For patients with inherited BRCA1 or BRCA2 mutations, PARP inhibitors offer a targeted approach. Your cells normally repair DNA damage through multiple pathways. BRCA genes are responsible for one of the most important repair mechanisms, called homologous recombination, which fixes dangerous double-strand DNA breaks. When BRCA genes are mutated, that repair pathway is already broken. PARP enzymes handle a different, simpler type of DNA repair. When you block PARP in a cell that also can’t perform homologous recombination, DNA damage accumulates to the point that the cancer cell can’t survive. Healthy cells, which still have working BRCA genes, can compensate. This makes PARP inhibitors selectively lethal to BRCA-mutated cancer cells.

The ADC sacituzumab govitecan, which targets the TROP-2 protein found on many triple-negative breast cancers, has also become an important treatment option for metastatic TNBC.

Side Effects to Expect

Targeted therapies generally cause fewer severe side effects than chemotherapy, but they aren’t side-effect-free. The specific effects depend on which drug you’re taking.

HER2-targeted therapies carry a risk of cardiac toxicity because heart muscle cells also express the HER2 receptor. This typically shows up as a decrease in the heart’s pumping efficiency and is usually reversible with early management. Regular heart function monitoring with echocardiograms is standard during treatment with trastuzumab and related drugs.

Skin reactions are common across several drug classes. Pertuzumab causes a mild rash in about 36% of patients. Alpelisib, the PI3K inhibitor, causes a rash in roughly 35%. PARP inhibitors can cause photosensitivity, making sun protection essential during treatment. Tyrosine kinase inhibitors, particularly when combined with certain chemotherapy drugs, are associated with hand-foot syndrome, a painful redness and peeling on the palms and soles.

CDK4/6 inhibitors have their own profile. Ribociclib requires regular heart rhythm monitoring because it can affect the electrical activity of the heart. All three CDK4/6 inhibitors can lower white blood cell counts, requiring periodic blood tests. Abemaciclib is more likely than the other two to cause diarrhea. The mTOR inhibitor everolimus commonly causes dry skin and itching.

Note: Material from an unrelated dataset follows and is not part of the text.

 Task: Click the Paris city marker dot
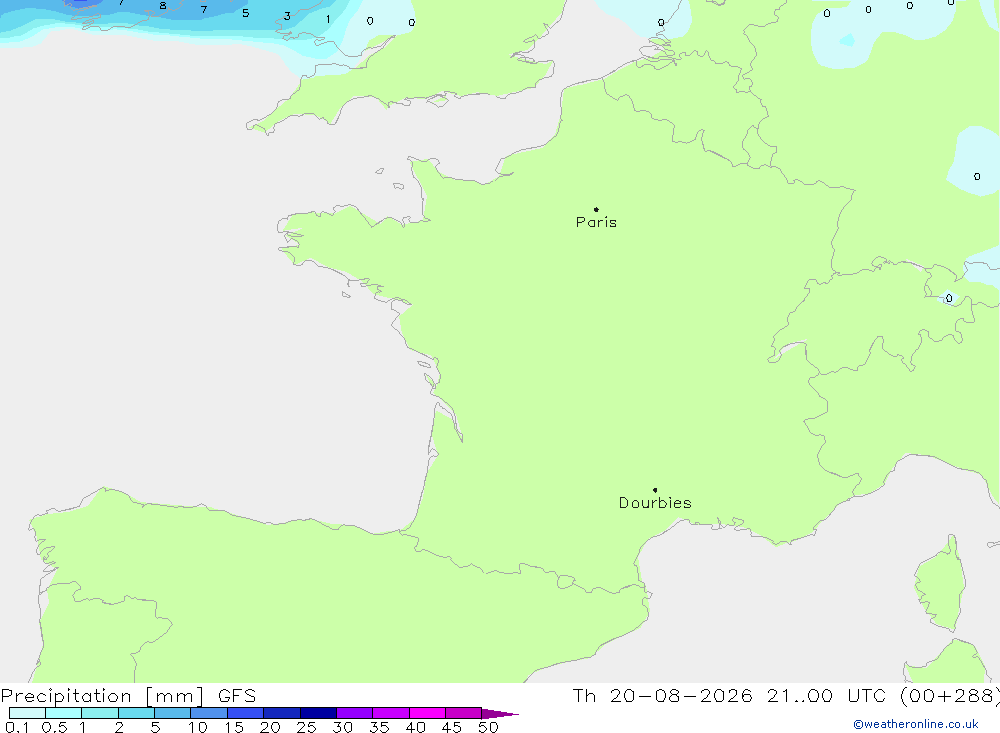pyautogui.click(x=596, y=209)
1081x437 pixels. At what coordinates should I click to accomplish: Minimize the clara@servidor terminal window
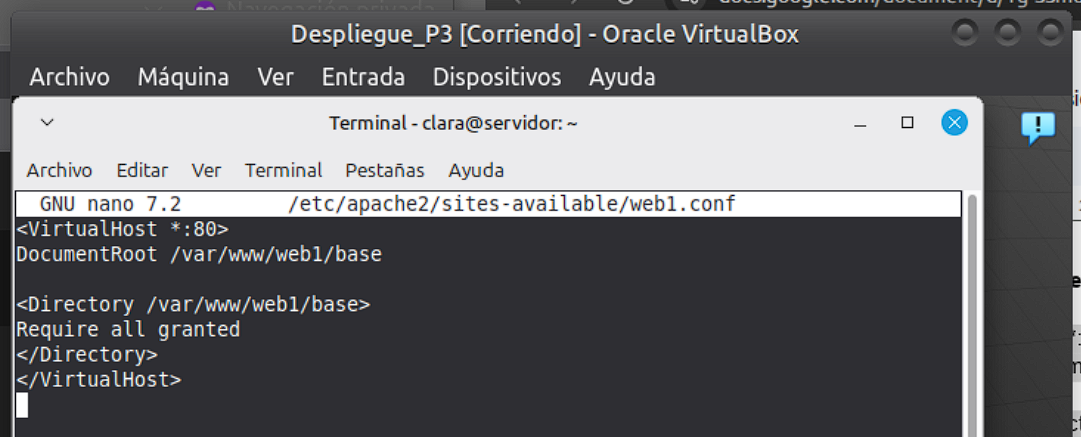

Your care team will monitor for these effects with scheduled tests and adjust dosing as needed. Many side effects are manageable and don’t require stopping treatment.

How Treatment Is Given

Targeted therapies come in two main forms. Monoclonal antibodies like trastuzumab, pertuzumab, and margetuximab are given as intravenous infusions, typically at a cancer center on a set schedule (often every three weeks, though some formulations of trastuzumab are available as under-the-skin injections). ADCs are also delivered by infusion. These appointments can take anywhere from 30 minutes to a few hours depending on the drug and whether it’s your first dose.

Many other targeted therapies are pills you take at home. CDK4/6 inhibitors, tyrosine kinase inhibitors like tucatinib and lapatinib, PARP inhibitors, and PI3K/AKT inhibitors are all oral medications taken daily or on a specific cycle. This means fewer trips to the infusion center, though you’ll still need regular check-ins for blood work and monitoring.

Treatment duration varies widely. In early-stage breast cancer, HER2-targeted therapy with trastuzumab typically lasts about a year after surgery. For metastatic disease, targeted therapy often continues for as long as it’s working and side effects remain tolerable, which can mean months or years of treatment.